#### Brief:
Find the line containing "Refund Policy (1001, 1353)" in the material below, then please transcribe it and each line after it exactly, without the pictures.

#### Data for this task:

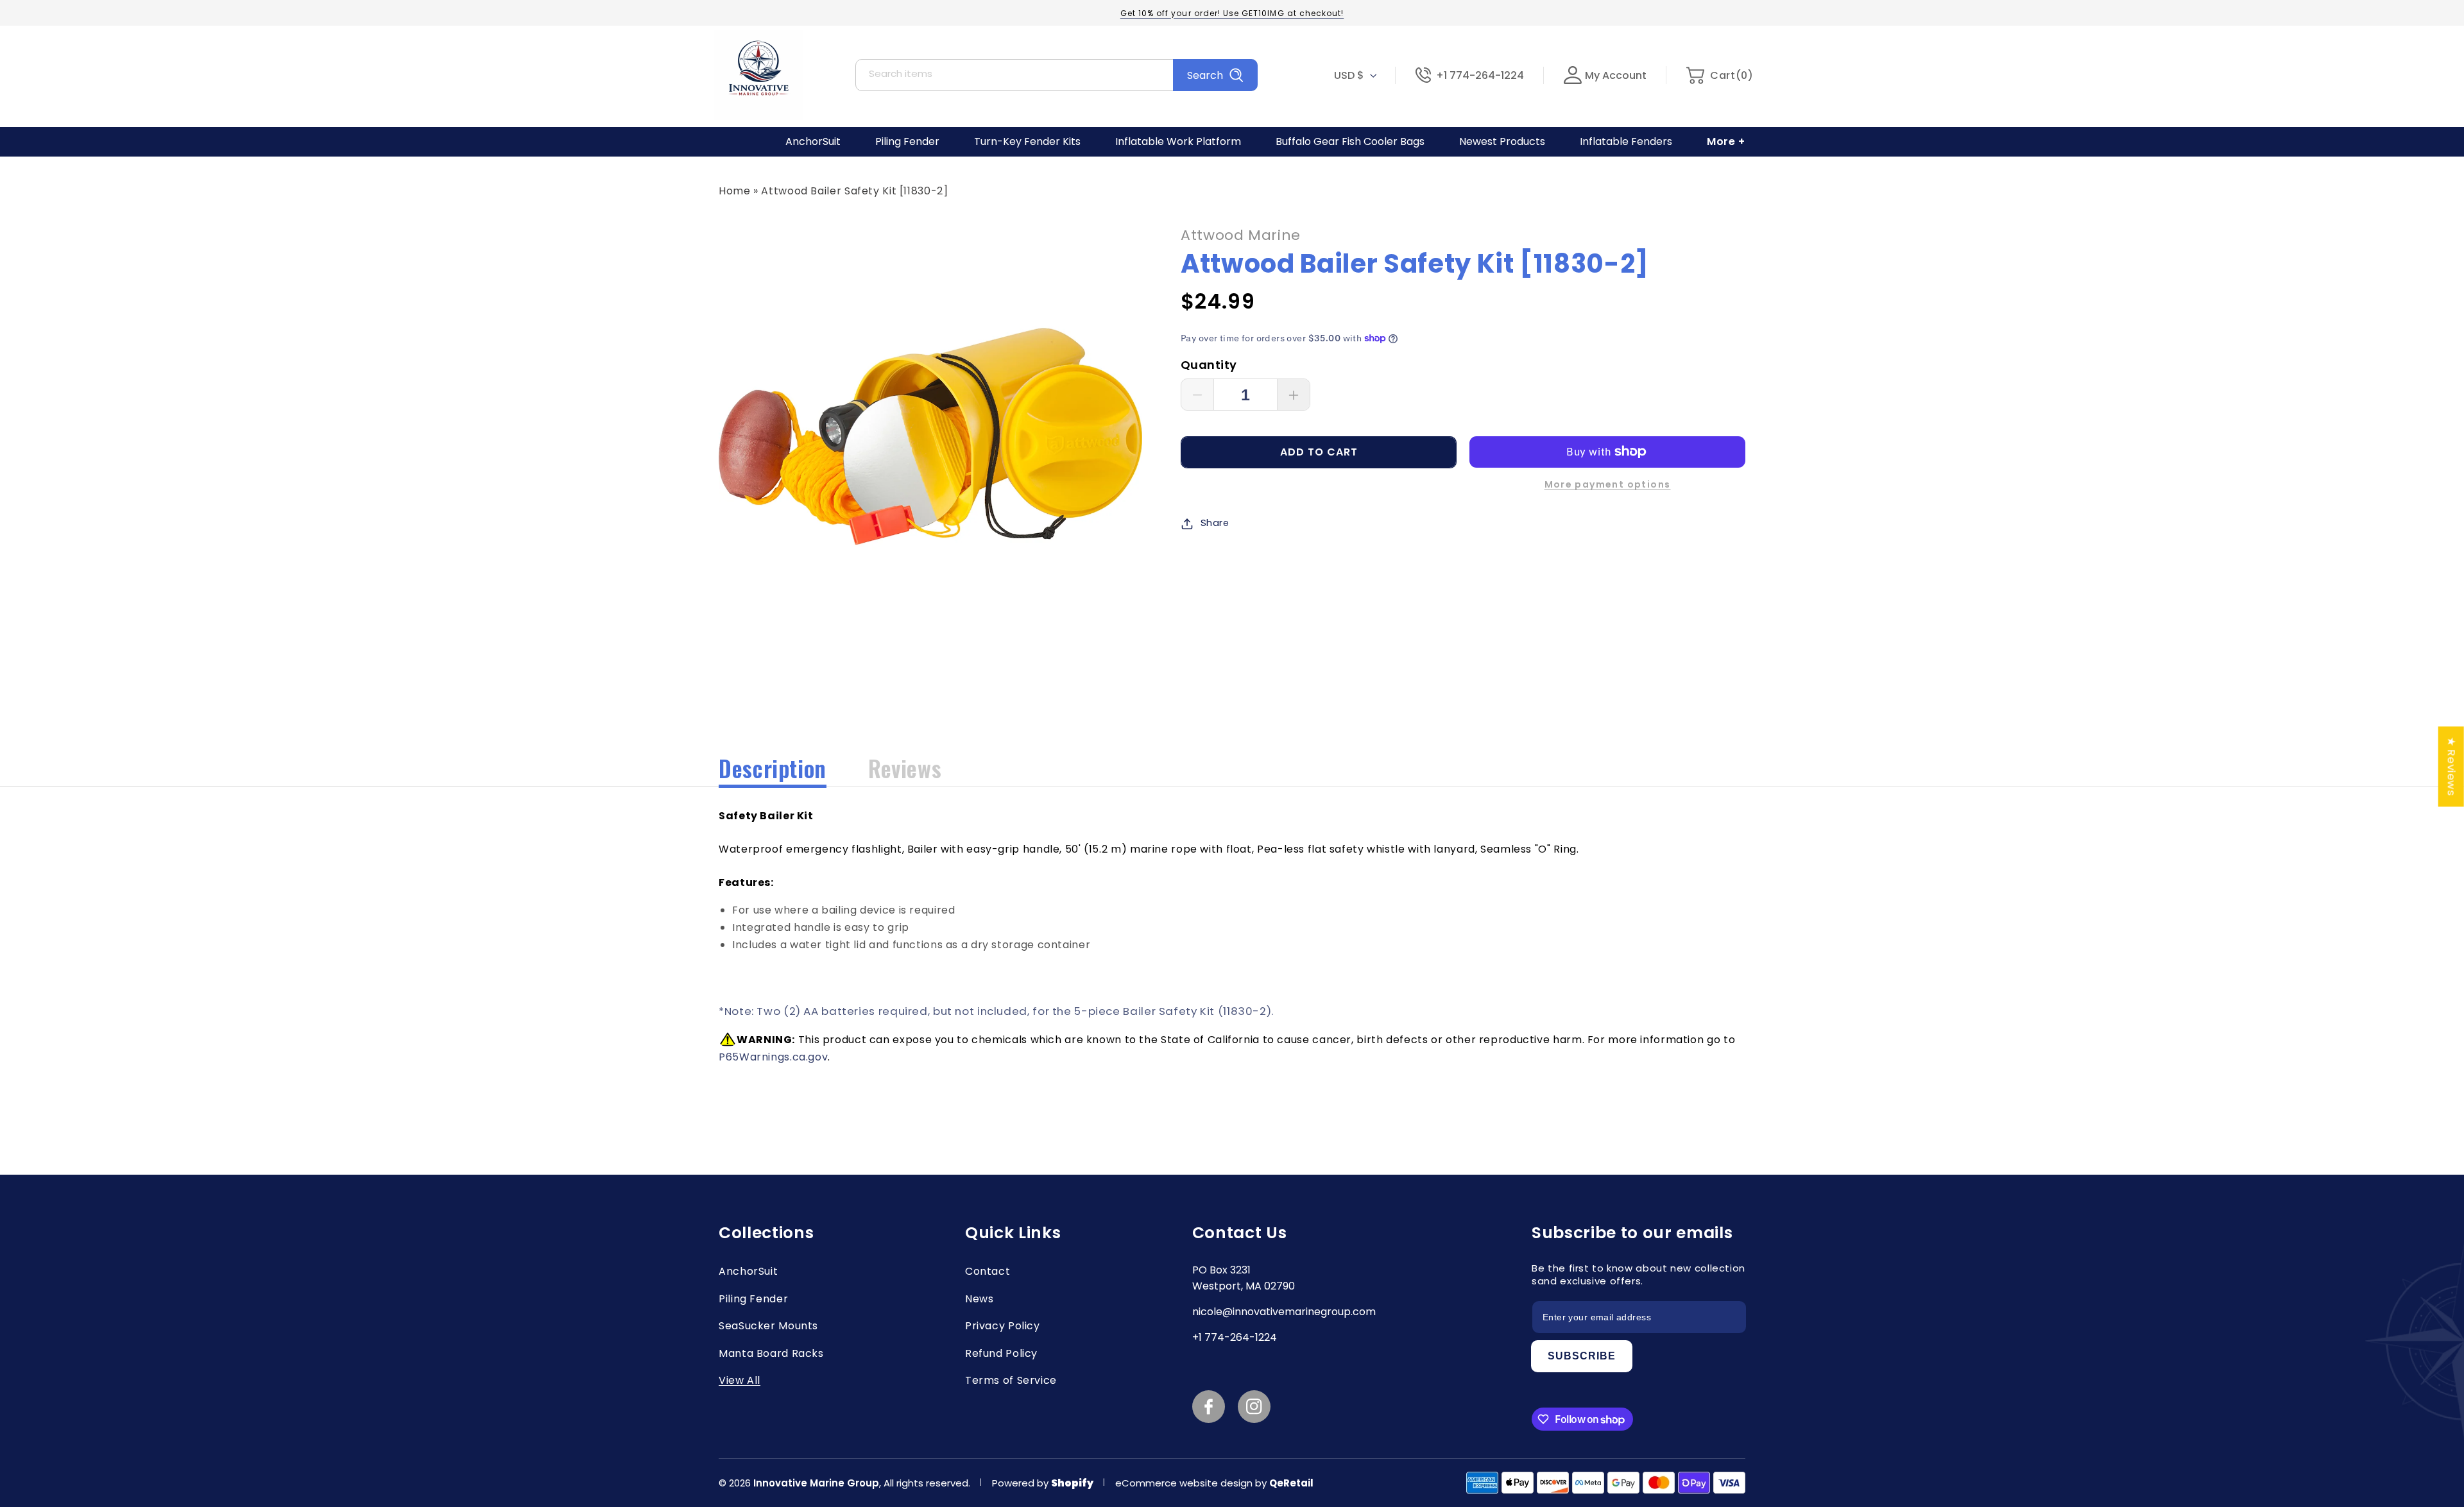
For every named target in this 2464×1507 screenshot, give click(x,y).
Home (735, 190)
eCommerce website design (1185, 1483)
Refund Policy (1001, 1353)
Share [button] (1215, 522)
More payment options (1607, 484)
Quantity (1208, 365)
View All (739, 1380)
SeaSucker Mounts (768, 1325)
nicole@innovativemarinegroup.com (1284, 1311)
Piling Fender (753, 1298)
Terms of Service (1011, 1380)
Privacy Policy (1002, 1325)
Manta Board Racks (771, 1353)
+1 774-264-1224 (1480, 75)
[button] (1719, 75)
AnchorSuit (748, 1271)
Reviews (904, 768)
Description (772, 768)
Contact (987, 1271)
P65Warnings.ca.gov (773, 1057)
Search (1205, 75)
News (979, 1298)
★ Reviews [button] (2452, 766)
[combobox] (1056, 75)
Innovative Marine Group (816, 1483)
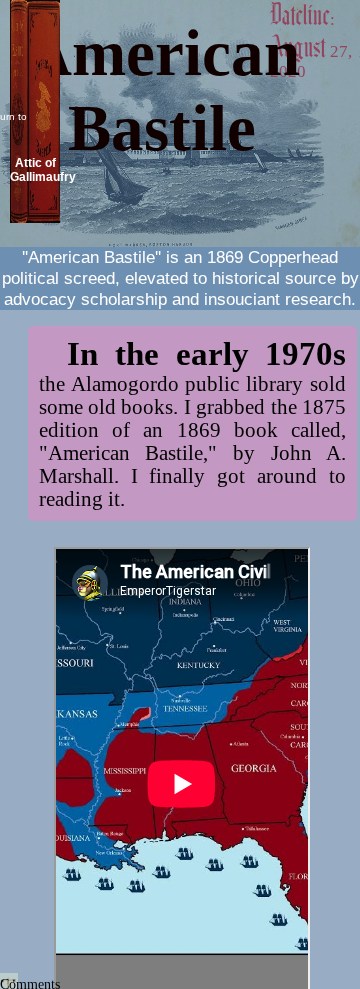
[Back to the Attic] (35, 217)
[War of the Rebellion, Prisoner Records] (162, 193)
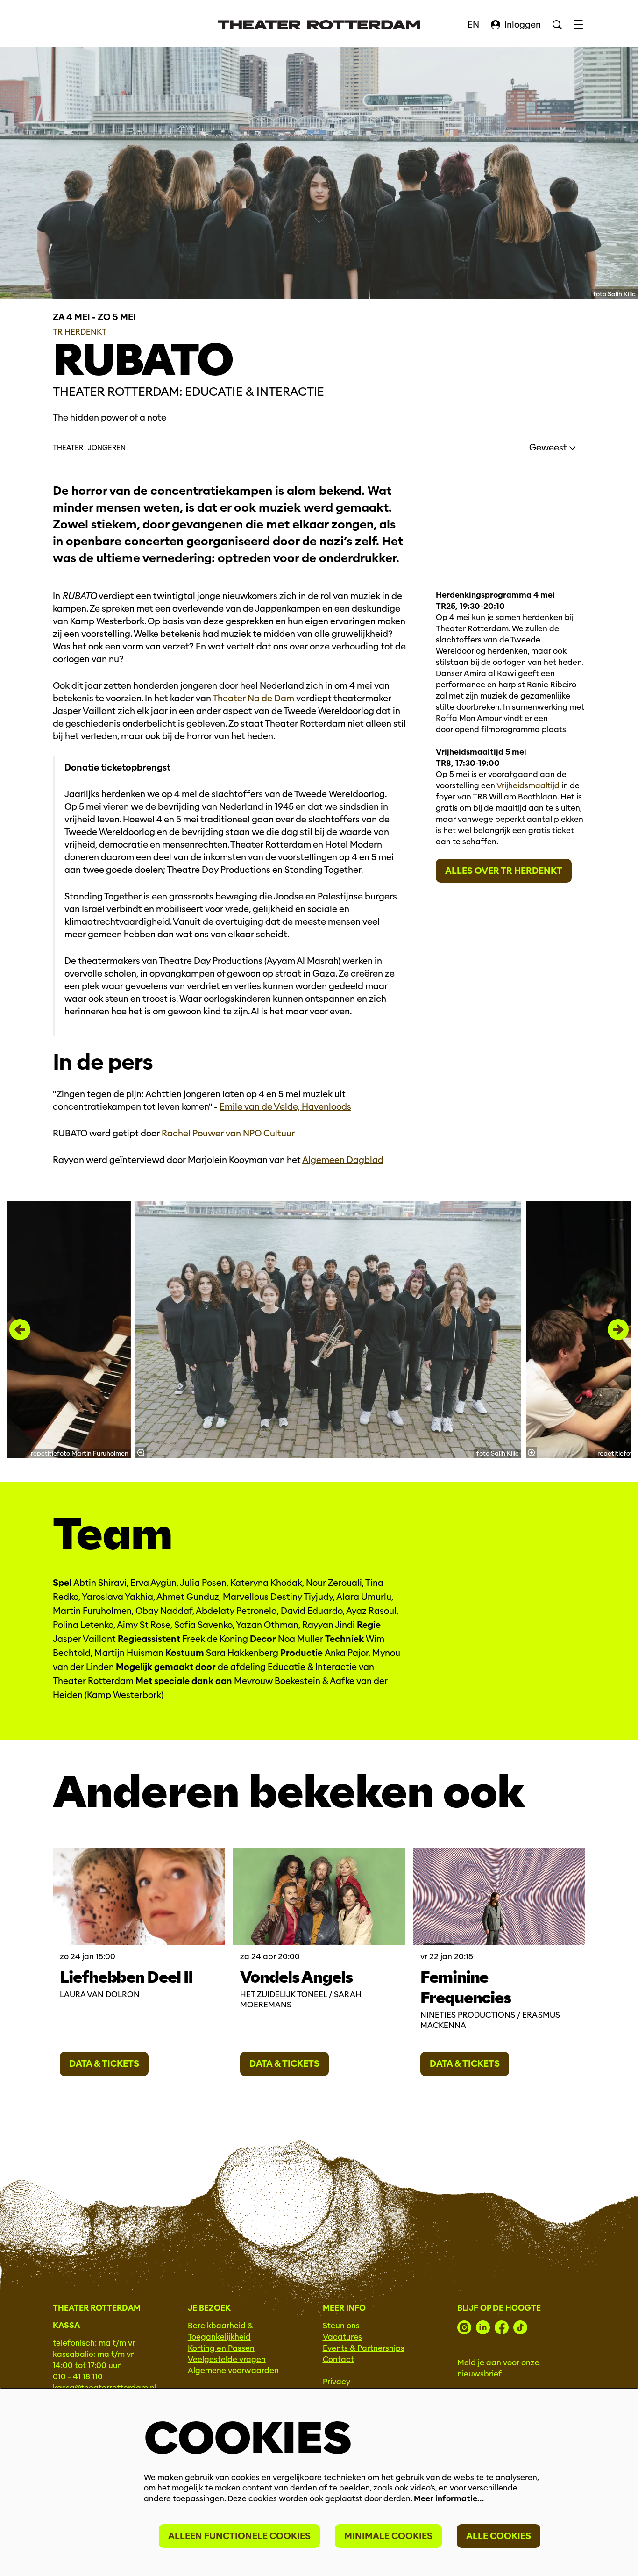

#### Answer to the problem:
Refund Policy (1001, 1353)
Share [button] (1215, 522)
More payment options (1607, 484)
Quantity (1208, 365)
View All (739, 1380)
SeaSucker Mounts (768, 1325)
nicole@innovativemarinegroup.com (1284, 1311)
Piling Fender (753, 1298)
Terms of Service (1011, 1380)
Privacy Policy (1002, 1325)
Manta Board Racks (771, 1353)
+1 774-264-1224 (1480, 75)
[button] (1719, 75)
AnchorSuit (748, 1271)
Reviews (904, 768)
Description (772, 768)
Contact (987, 1271)
P65Warnings.ca.gov (773, 1057)
Search (1205, 75)
News (979, 1298)
★ Reviews [button] (2452, 766)
[combobox] (1056, 75)
Innovative Marine Group (816, 1483)
[Back to the Attic] (35, 217)
[War of the Rebellion, Prisoner Records] (162, 193)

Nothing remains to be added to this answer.